*** Document section ***

Performance is the second aspect that is most important to me. Again if the game does not run well the gameplay will suffer. PC optmization has improved largely in thanks to the consoles but I still see quite a bit of unoptimized code on PC. Developers tend to rely on the hardware of the PC instead of properly optimizing their software.
Personally I'm at a point where I have been doing alot of retro gaming lately. Some of the games I've been playing are:
MULE - Best remake ever but network code needs work.
www.planetmule.com
Knghts of Honor - Perfect Example of WHAT Total War was like when done in 2D vs the very expensive 3D. End result is MUCH better gameplay and dynamics then anything the 3D world has yet to offer. All on 256MB of ram. You can have all of europe running in realtime with more NPC action in a few hours in an entire Total War campaign. However if you want 3D battles this will dissapoint you.
PS This game works on Windows 7 but max resolution is 1024x768 so aspect correction or 1 to 1 ratio is required for decent looking image quality on an LCD or LED panel.
Nexus the Jupiter Incident - Here is a perfect example of what happens when your passionate about what you do. Even though the sequel was canned it's very easy to see how optmized this game was performance wise. Gameplay and design wise it needed alot of work. However the graphics did not detract from the gameplay in this case. Time and money were probably more a deciding factor. For their time they were away ahead of the curve and probably the only one even today sporting this kind of optimization level in the genre.
http://www.youtube.com/watch?v=PC4y2T0-skM&feature=related
Some of the best games designed were never released but I DO NOT consider Deux Ex a classic by any stretch. How that game was so widely received I will never understand. The models didn't even have death animations they just fell over. System Shock now there is a classic...
Of course this doesn't mean I don't play all the XBOX games or latest PC games. I love it when I get a good game with good gameplay and high quality visuals and sound without a massive performance hit but they are very rare. There are a few other interesting things I've noticed over the years. For example Blizzard seems to be the only developer that can support moving geometry that players can interact with seemlessly without lag or clipping issues. As an example look at the Airships in the Lich King Expansion. They operate in an online environment, are static geometry but moving, yet the engine can handle players landing and interacting with it as if it was any old chunk of terrain. Tricks like these are very hard to pull off and I can't think of any other developer that has that working technology. In previous games from other developers this is always an issue in design as they just can't do that. So while games are getting more and more dumbed down due to console memory limitations and design philosophy there are still improvements being made to the core technologies. Pathfinding is another issue that is due for a breakthrough. Looking at Chris Taylors new pathfinding algos one can clearly see that this technology will eventually and hopefully find it's way into other games. However that being said his new game Castles doesn't look that good overall. Anyone that plays Total War will tell you how nice it would be to have AI armies that form lines and rank up the way they should for the player and the AI.
This is selective recall. There were a lot of bad games in the 80's and 90's. It's just that they were so forgettable no one remembers them - or else you were too young to see how bad they were.
...as a Dwarf Fortress & Dominions 3. fan...I must say that gameplay >>> everything else!
On a sidenote the only x-com clone I've found playable after "X-com: goes swimming" was UFO: Afterlight. That one I've enjoyed enough to playthrough multiple times.

*** Data extracts ***

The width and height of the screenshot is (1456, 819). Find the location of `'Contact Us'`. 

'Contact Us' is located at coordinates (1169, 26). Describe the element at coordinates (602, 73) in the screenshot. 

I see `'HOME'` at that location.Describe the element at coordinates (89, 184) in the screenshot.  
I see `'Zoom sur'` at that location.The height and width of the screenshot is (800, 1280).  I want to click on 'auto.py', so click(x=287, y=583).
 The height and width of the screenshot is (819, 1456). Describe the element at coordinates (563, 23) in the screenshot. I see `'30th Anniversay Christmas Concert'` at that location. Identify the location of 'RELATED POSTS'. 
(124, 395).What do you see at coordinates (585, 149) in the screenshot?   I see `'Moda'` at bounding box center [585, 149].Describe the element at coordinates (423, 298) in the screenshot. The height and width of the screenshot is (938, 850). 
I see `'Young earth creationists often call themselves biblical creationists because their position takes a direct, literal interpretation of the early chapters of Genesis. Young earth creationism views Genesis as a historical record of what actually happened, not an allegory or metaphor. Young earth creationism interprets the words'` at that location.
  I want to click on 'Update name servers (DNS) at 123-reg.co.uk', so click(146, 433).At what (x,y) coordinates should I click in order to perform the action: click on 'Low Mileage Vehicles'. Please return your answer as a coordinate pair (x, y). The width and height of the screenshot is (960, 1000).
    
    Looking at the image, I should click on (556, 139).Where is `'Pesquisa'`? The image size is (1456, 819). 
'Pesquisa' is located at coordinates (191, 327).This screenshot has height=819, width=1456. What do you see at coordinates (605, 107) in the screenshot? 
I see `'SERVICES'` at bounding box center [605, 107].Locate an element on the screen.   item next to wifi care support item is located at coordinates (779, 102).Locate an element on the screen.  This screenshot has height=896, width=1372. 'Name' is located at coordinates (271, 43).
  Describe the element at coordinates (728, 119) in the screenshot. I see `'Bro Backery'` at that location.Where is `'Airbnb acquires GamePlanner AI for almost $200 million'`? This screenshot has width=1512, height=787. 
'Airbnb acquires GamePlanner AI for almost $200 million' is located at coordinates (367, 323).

***

**List of tasks:**
1. In the gaming discussion, which developer is described as the only one able to support moving geometry that players can interact with seamlessly?
2. Retype the gaming discussion between "Nexus the Jupiter" and "in the genre.", inclusive.
Use nothing but the gaming discussion.

**Expected results:**
1. Blizzard

2.
Nexus the Jupiter Incident - Here is a perfect example of what happens when your passionate about what you do. Even though the sequel was canned it's very easy to see how optmized this game was performance wise. Gameplay and design wise it needed alot of work. However the graphics did not detract from the gameplay in this case. Time and money were probably more a deciding factor. For their time they were away ahead of the curve and probably the only one even today sporting this kind of optimization level in the genre.